Rooster Rescue on School Street

Tucker came over yesterday in late morning to talk to Nyel about “a chicken problem.”  Next thing I knew, it was lunchtime and Nyel was nowhere to be found.  I thought he might be trying to solve whatever the difficulty was, so I walked over that way and sure enough – there were Tucker and Carol on one side of the street and Nyel and a small Bantam rooster on the other.

Only the rooster was moving.  The others were still as statues – Carol and Tucker watching and Nyel waiting patiently for the rooster to follow the trail of scratch into the cardboard box.  The rooster would circle the area and come oh-so-close… but he was definitely smarter than the average banty.  It had been close to an hour.  “Nyel is the most patient person I’ve ever seen,” Carol whispered to me.  I thought they all were.
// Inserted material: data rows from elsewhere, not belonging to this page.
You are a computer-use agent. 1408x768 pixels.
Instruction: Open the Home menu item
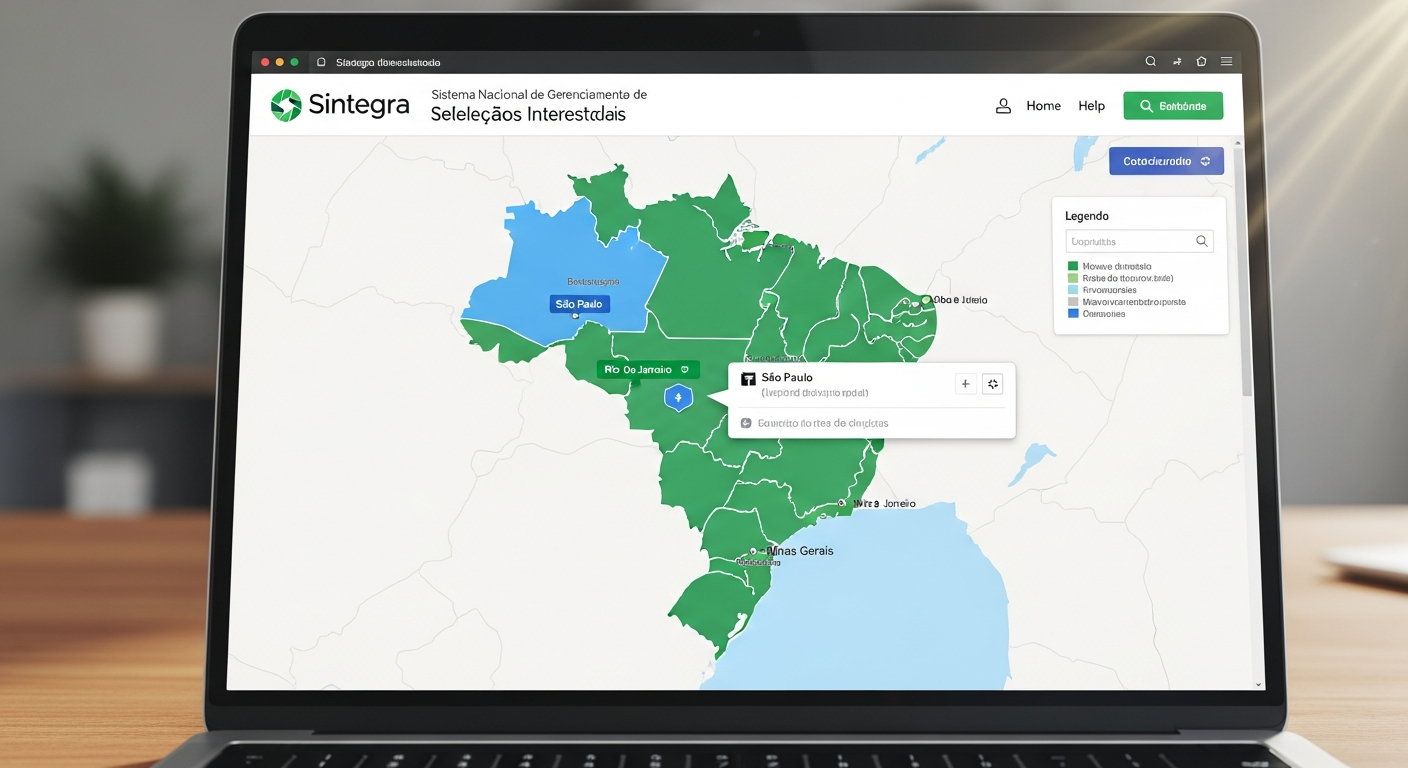(1043, 106)
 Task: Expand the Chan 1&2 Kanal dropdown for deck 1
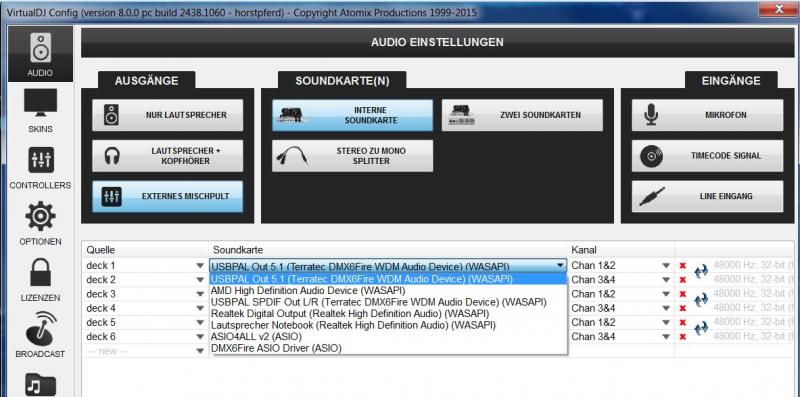[666, 266]
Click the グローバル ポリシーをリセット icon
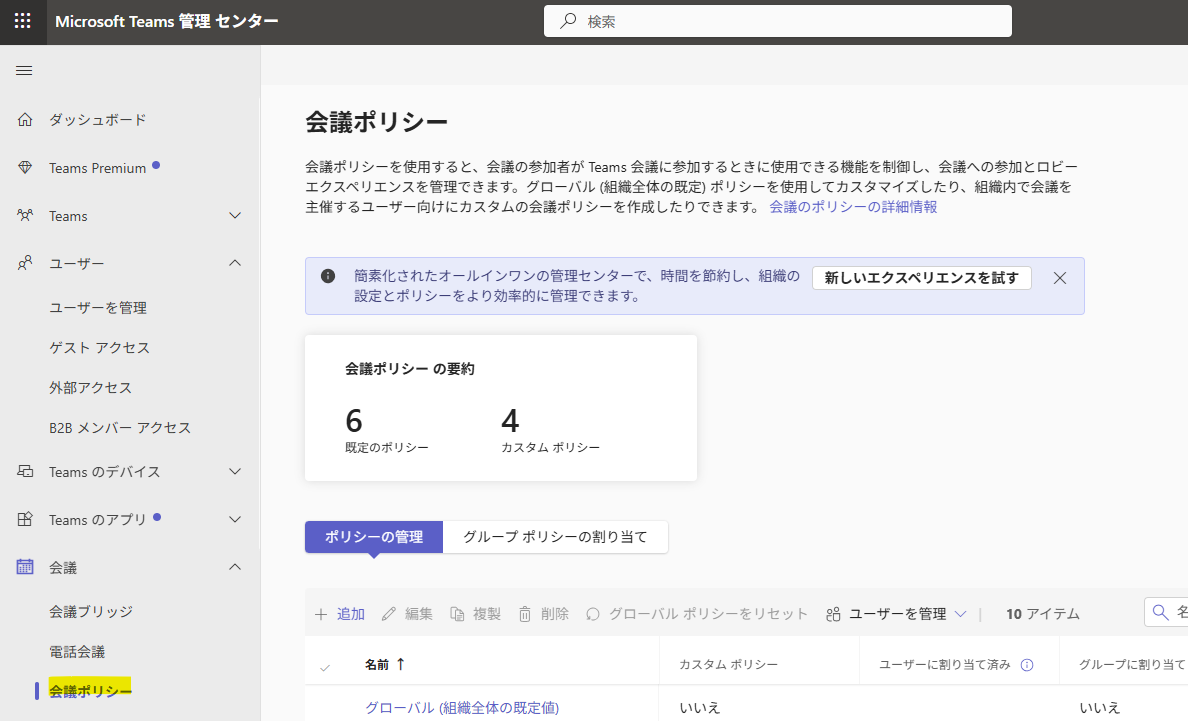Image resolution: width=1188 pixels, height=721 pixels. 592,614
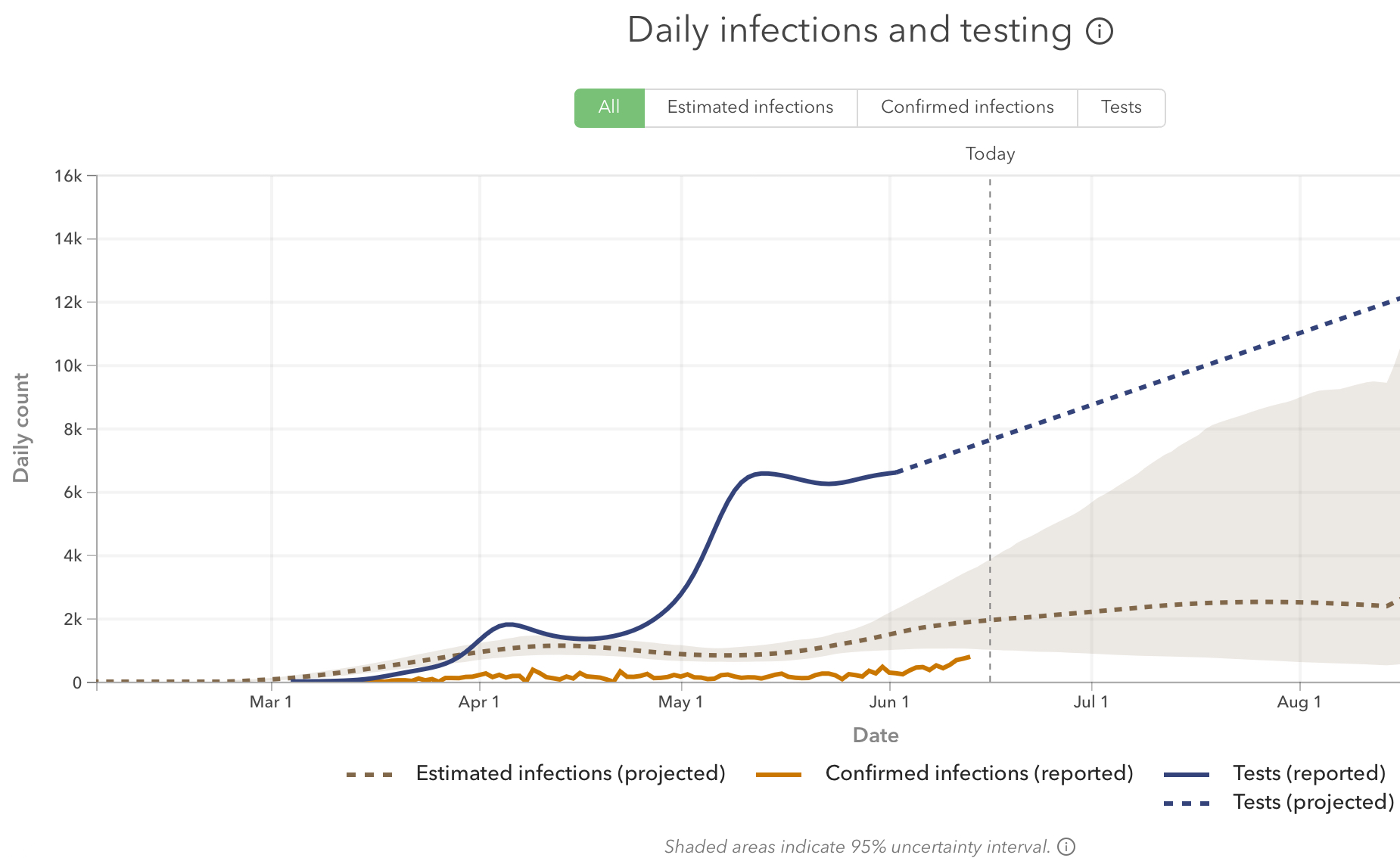Click the Today marker label
This screenshot has width=1400, height=858.
pos(990,154)
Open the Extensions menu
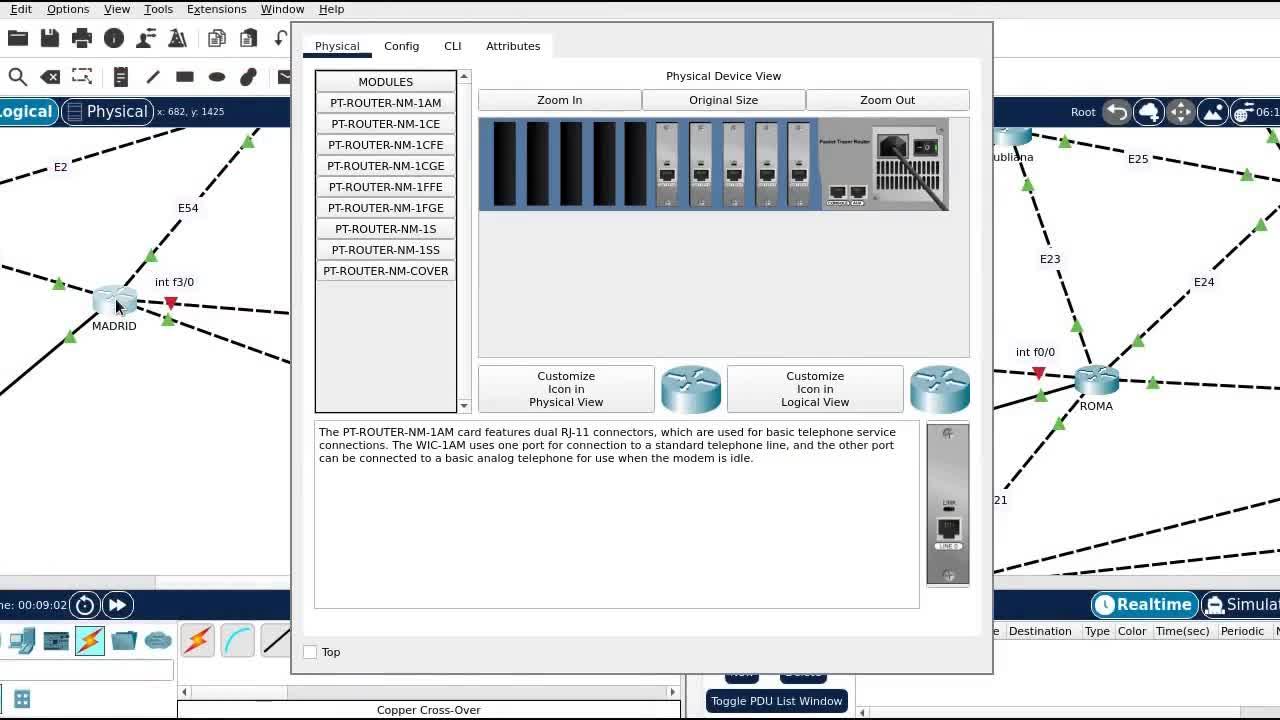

“Would a net help?” I called over to Nyel.  With his affirmative answer, Tucker headed over to Dave and Lina’s to see if they had one amongst their hunting and fishing gear.  I headed home.  We have an antique net hanging on our kitchen wall.  Gwen Newton gave it to Nyel years ago.  It was her father’s which probably makes it over 100 years old.

Tucker came up empty-handed so Nyel tried Mr. Newton’s net.  Got him in one!  But only for a minute.  That little banty hopped and spread his wings and broke through that ancient netting in a flash.  Then he beat feet toward the schoolhouse and Carol and I headed him off.  Nyel brought the box.  Tucker disappeared and came back from their place with a roll of wire (a tomato cage?)  Quick as a wink he popped it over the rooster and just as quickly that little banty flew straight up (two and a half or three feet?) and out.  Wow!  That was one determined bird.

But Tucker and Nyel were equal to the challenge.  Tucker overtook the bird, plopped the wire on him again and Nyel got him in the box I-don’t-know-how.  It was quicker than the eye could see.  That little feathered fury is now in the isolation run down at our chicken coop and the hens – several of them three times his size – are milling around outside the wire fencing, full of curiosity but wary.  It’s their first experience with a rooster and Farmer Nyel thinks they’d better get acquainted by degrees.

This is my first introduction to a real-for-sure banty rooster, as well.  I now understand why the sobriquet came to mean “someone of small size but aggressive and spirited.”  Oh, and did I say he’s found his crowing mechanism and is as noisy as he is aggressive – day and night?  My suspicion is that he may be headed for the stewpot if he can’t settle down. So…IF ANYONE IS MISSING A BEAUTIFUL BUT FIESTY BANTY ROOSTER, PLEASE LET US KNOW.